7 points of positivity likely to win buy-in for healthcare AI
Healthcare AI can only improve clinical outcomes if wins clinicians’ trust and does patients no harm.
The point is driven home by Daniel Yang, MD, vice president of AI and emerging technologies at eight-state, 12.5-million member Kaiser Permanente.
The need to succeed clinically is “why we use a responsible AI approach,” Yang writes in a piece posted this week. “With a focus on building trust, we use AI only when it advances our core mission of delivering high-quality, affordable healthcare services.”
Yang then summarizes seven principles that he says guide the integrated insurance/provider system—which employs 230,000 staff, 70,000 nurses and around 25,000 physicians—whenever it assesses AI tools for possible adoption.
These are:
1. Privacy.
“AI tools require a vast amount of data,” Yang reminds before sharing:
Ongoing monitoring, quality control and safeguarding are necessary to protect the safety and privacy of our members and patients.
2. Reliability.
“What works today may not work a few years down the road as technology, care delivery and patient preferences evolve.” More:
We choose AI tools that will work for the long term.
3. Eyes on outcomes.
If an AI tool doesn’t advance high-quality and affordable care, we don’t use it.
4. Transparency.
“We make patients aware of and ask for consent to our use of AI tools whenever appropriate.”

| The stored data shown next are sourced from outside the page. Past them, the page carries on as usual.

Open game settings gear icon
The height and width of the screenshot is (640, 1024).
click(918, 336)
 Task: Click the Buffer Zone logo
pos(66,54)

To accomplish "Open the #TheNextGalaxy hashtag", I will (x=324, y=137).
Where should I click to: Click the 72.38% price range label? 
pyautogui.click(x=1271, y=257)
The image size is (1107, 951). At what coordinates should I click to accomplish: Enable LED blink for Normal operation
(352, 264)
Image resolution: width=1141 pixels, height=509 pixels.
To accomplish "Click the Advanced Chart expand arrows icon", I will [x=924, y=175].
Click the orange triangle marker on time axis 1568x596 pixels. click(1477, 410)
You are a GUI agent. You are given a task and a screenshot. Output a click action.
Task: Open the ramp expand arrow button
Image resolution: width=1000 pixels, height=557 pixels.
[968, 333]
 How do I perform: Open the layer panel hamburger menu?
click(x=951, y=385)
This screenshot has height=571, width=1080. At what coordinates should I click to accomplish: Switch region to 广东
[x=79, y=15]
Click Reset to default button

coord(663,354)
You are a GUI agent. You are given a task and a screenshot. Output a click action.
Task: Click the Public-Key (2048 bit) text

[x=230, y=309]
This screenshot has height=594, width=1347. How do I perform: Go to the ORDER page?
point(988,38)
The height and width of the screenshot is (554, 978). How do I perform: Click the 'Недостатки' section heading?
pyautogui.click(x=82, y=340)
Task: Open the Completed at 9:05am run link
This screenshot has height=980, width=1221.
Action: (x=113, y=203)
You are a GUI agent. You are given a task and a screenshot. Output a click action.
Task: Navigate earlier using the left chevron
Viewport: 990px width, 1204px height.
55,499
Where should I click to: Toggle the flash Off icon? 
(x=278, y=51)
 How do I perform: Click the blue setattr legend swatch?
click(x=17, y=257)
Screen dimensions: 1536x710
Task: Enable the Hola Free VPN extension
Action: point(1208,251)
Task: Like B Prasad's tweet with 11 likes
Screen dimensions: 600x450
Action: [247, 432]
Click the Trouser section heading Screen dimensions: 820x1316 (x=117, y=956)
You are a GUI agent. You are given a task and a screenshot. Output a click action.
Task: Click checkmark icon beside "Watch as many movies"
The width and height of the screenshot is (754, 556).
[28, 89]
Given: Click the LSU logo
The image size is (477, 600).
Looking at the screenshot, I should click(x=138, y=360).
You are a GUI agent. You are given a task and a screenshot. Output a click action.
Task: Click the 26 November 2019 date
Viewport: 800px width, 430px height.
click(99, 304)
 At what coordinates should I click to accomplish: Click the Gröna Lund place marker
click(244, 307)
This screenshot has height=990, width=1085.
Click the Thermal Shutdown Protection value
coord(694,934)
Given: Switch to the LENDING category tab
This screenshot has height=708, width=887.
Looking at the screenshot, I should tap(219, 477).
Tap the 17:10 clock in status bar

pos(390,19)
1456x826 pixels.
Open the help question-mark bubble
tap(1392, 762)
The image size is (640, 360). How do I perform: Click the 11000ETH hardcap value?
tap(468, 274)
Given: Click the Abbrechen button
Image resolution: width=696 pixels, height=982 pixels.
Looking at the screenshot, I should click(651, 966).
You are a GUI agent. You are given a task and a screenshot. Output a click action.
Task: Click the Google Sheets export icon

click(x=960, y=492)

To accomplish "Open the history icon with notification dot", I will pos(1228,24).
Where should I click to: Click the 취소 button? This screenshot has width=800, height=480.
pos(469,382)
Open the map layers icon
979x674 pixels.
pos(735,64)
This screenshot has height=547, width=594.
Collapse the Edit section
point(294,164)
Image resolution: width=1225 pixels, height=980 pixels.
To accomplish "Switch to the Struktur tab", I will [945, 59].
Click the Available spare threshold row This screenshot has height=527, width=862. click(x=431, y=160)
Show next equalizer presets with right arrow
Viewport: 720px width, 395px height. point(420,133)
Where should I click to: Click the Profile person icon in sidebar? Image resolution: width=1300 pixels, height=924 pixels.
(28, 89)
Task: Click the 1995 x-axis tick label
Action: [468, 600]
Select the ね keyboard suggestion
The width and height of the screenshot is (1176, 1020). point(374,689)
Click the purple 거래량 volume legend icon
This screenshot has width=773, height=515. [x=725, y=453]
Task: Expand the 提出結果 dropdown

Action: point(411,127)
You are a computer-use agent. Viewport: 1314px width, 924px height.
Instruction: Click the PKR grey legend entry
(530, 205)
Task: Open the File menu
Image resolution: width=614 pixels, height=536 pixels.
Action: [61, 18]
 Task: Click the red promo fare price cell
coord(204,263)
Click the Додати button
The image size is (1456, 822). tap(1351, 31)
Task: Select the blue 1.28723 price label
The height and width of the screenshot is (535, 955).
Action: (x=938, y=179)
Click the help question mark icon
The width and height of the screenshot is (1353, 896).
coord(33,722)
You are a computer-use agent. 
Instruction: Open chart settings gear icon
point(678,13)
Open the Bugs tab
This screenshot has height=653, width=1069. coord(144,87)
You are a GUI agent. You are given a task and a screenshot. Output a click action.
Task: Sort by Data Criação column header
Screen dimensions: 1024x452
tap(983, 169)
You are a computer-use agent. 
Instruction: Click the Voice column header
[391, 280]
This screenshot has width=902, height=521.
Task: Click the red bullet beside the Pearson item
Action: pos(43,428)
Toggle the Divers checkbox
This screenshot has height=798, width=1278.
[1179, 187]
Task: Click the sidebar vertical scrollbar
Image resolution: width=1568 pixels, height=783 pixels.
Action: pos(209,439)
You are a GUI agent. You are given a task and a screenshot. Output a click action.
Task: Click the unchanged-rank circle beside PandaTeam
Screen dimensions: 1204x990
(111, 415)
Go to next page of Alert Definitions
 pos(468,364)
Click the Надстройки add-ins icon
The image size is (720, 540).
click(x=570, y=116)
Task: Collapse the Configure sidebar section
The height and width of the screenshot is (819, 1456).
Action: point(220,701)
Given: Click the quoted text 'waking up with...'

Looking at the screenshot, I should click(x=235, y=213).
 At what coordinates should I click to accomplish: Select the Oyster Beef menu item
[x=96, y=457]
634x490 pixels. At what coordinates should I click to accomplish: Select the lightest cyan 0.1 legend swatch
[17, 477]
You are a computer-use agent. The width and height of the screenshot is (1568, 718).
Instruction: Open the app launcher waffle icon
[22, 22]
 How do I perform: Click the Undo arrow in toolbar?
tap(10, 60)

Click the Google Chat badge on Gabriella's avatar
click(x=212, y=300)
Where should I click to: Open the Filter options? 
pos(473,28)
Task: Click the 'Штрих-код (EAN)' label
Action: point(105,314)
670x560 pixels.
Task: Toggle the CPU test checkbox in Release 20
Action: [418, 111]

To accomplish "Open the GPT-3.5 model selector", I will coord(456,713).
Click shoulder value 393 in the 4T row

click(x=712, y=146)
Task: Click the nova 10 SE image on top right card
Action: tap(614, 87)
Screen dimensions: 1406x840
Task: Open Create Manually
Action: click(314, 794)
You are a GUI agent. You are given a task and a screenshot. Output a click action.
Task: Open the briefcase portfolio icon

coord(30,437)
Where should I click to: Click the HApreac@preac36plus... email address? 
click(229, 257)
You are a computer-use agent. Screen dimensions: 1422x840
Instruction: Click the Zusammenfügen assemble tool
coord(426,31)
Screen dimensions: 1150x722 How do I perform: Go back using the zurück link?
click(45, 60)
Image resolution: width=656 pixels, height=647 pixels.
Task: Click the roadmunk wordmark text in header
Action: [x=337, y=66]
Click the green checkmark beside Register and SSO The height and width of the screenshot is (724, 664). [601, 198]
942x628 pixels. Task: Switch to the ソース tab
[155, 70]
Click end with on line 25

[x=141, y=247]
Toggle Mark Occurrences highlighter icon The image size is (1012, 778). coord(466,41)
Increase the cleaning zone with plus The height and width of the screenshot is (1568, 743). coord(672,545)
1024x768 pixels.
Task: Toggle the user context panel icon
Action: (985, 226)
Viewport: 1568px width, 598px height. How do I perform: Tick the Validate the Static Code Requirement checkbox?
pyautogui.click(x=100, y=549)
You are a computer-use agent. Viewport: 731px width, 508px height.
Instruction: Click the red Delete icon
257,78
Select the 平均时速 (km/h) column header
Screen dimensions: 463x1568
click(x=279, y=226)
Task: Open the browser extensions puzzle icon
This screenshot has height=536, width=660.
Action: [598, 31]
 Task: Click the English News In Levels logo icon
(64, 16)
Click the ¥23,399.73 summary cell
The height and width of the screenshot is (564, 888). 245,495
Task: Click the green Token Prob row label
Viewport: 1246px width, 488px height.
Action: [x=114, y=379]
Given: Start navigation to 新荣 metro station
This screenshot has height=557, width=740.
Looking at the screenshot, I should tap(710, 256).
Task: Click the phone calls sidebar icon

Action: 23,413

For our employees who use AI, we provide explanations of how our AI tools were developed, how they work and what their limitations are.
5. Equity.
“People and algorithms alike can contribute to bias in AI tools,” Yang points out. “Our AI tools are built to minimize bias.”
We also know AI has the potential to harness large amounts of data and to help identify and address the root causes of health inequities, so we also focus on that potential.
6. Customer-centricity.
“In the case of AI, our customers are our members, doctors and employees who will use the tools.”
Tools must prioritize their needs and preferences.
7. Trust.
“We know there’s uncertainty about the effectiveness of AI,” Yang writes. “We choose tools that offer excellence in safety and performance, and alignment with industry standards and leading practices.”
We further build confidence by continually monitoring the tools we use. We continue to invest in research that rigorously evaluates the impact of AI in clinical settings.
Yang also encourages policymakers to help make sure healthcare AI gets developed and used responsibly. They can do this, he suggests, by:
- supporting the launch of large-scale clinical trials,
- establishing systems to monitor AI tools used in clinical care and
- supporting independent quality assurance testing of AI algorithms.